I heard the door of the second bedroom open and then the sound of bare feet on my hardwood floor. Lena poked her head around the corner of the kitchen, drawn by my voice. Her hair was mussed and all she wore was an oversized tee that I suspected was one of mine. It was ridiculously sexy. I never brought women to my house and I certainly didn't let them wear my clothes. I don't know why this was attractive to me, but it was.

Focus, idiot.

I pushed back the attraction and tried to pay more attention to some of her unattractive qualities to get me thinking about other things...okay, there weren't any.
Shit
.

I pointed down the hall and mouthed "bathroom" and she nodded gratefully, puttering back down the hallway. Barbara was still bitching about Alicia when I tuned back into the conversation.

"This is wonderful," she said sarcastically. "I just don't get this girl. We don't put a lot of rules on her, but still she has to push the envelope. She left a note that she was staying at your house, which I didn't believe for one-second since I knew you were on a job. Now I don't know where the hell she is," Barbara sighed.

"She mentioned some guy, Mark or Marcus, I think." I was going to kill her if she spent the night with a boy.

"Dammit, I don't need this shit now, Romeo."

"I'm right there with ya, sis, have you seen the news? Last night I saw one of these infected up close and personal and it was all kinds of fucked."

"Language," she corrected, but only half-heartedly.

"Whatever, this is some bad sh–stuff. I think it might be a good idea to get out of the city for a bit."

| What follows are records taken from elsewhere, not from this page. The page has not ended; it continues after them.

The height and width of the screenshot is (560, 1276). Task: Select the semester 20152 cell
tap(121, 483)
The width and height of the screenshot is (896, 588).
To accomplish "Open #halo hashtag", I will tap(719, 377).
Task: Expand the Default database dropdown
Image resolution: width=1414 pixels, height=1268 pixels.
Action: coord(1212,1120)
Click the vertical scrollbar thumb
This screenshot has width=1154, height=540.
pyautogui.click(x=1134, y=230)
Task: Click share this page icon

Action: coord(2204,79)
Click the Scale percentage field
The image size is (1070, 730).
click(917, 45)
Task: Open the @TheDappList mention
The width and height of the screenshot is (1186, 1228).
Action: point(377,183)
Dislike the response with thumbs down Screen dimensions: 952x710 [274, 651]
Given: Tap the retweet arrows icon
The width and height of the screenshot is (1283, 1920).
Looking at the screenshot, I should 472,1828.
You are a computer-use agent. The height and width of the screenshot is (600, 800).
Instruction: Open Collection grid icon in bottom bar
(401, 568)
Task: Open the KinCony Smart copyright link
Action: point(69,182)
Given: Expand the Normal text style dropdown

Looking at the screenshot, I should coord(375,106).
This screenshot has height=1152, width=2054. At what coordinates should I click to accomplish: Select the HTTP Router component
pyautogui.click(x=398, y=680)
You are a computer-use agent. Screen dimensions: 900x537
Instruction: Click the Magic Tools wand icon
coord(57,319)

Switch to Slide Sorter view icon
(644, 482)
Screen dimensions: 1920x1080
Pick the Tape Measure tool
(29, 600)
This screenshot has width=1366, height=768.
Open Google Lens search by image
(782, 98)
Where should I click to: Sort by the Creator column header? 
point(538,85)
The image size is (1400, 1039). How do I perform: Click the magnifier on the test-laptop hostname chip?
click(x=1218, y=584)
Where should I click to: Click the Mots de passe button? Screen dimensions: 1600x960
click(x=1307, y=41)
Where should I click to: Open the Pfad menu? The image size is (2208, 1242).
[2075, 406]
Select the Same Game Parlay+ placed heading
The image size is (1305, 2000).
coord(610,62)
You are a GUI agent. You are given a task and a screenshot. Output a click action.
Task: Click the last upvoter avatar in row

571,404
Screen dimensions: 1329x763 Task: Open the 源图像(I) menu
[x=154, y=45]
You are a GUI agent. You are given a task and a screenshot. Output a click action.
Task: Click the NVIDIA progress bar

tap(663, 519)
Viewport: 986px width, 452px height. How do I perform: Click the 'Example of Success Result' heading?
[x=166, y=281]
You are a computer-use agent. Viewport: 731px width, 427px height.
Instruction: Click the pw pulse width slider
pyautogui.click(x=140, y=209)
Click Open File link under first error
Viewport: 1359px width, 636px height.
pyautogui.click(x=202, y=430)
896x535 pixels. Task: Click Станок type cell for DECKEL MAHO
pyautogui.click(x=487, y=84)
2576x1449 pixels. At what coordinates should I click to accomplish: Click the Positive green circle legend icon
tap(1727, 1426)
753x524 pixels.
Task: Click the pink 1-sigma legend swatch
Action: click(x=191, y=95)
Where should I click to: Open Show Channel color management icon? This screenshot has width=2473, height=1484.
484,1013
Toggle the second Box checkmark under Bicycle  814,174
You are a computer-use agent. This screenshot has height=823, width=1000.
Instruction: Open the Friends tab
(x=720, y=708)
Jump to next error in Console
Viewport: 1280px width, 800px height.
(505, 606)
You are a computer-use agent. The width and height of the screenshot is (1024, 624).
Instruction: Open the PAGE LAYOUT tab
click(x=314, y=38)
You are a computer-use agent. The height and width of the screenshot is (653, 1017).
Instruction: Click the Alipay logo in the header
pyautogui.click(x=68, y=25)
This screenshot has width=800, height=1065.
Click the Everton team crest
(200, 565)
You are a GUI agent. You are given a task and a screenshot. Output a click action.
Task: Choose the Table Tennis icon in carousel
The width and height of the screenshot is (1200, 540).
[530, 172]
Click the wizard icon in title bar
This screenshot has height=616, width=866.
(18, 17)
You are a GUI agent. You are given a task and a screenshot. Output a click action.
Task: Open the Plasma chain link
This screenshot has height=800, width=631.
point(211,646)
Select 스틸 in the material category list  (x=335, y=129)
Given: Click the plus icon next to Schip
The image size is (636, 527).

"We can't leave, Hank and I have work. You could go with Alicia, she's out of school now."

"No, you guys have vacation days, you can come, and you don't want to play with this stuff. At least for a few days, if it gets worse they won't expect you to come in any way. It's Saturday, if it's blown over by Monday we'll come back."

"I think you're being paranoid, Romeo," Barbara scoffed. I heard Hank in the background and she covered the phone and said something to him that I couldn't make out.

"Put Hank on the phone," I said loudly so she could hear me over her muffled conversation.

"Tim, I have a ton of work on Monday, I can't just blow town because of a virus," he sighed when I told him the same thing I was telling Barbara.

"This isn't a virus, Hank. This is an outbreak and it's in New Orleans. Things are going to get ugly, real quick. We don't have to go far, just to the facility my company has by Lake Catherine. If you sleep there Sunday night, you can still make it to work in the morning. Trust me on this, when have I ever jumped the gun?"

"We've been watching the news, it's only a few people at the hospital,” Hank argued.

"They have a media blackout in place like they did for the weaponized anthrax attack, every time a new report comes out on the web they shut it down. I've been through this before, Hank. If you've never listened to me before, now is the time. We need to get the hell out of the city."

"I believe you," Hank said, resigned.

"You can't trust the news now, you understand that, right?"

"Yeah, we gotta find Alicia, as soon as possible," he said.

"That's the plan. You know this Marcus kid?"

"He's the Trevalia's kid, the middle one," Hank said, relaying it from Barbara.

"You know where he lives, I'll just go get her from there, embarrass her, but at this point I don't give a rat's ass."

"Thanks, Tim. If we show up she'll freak out, she thinks we're the enemy now. That we're just out to ruin her life or something. She never used to be this way, she used to love Barbara, now it's a constant war."

"I know," I sighed. "I'll talk to her. Text me the address."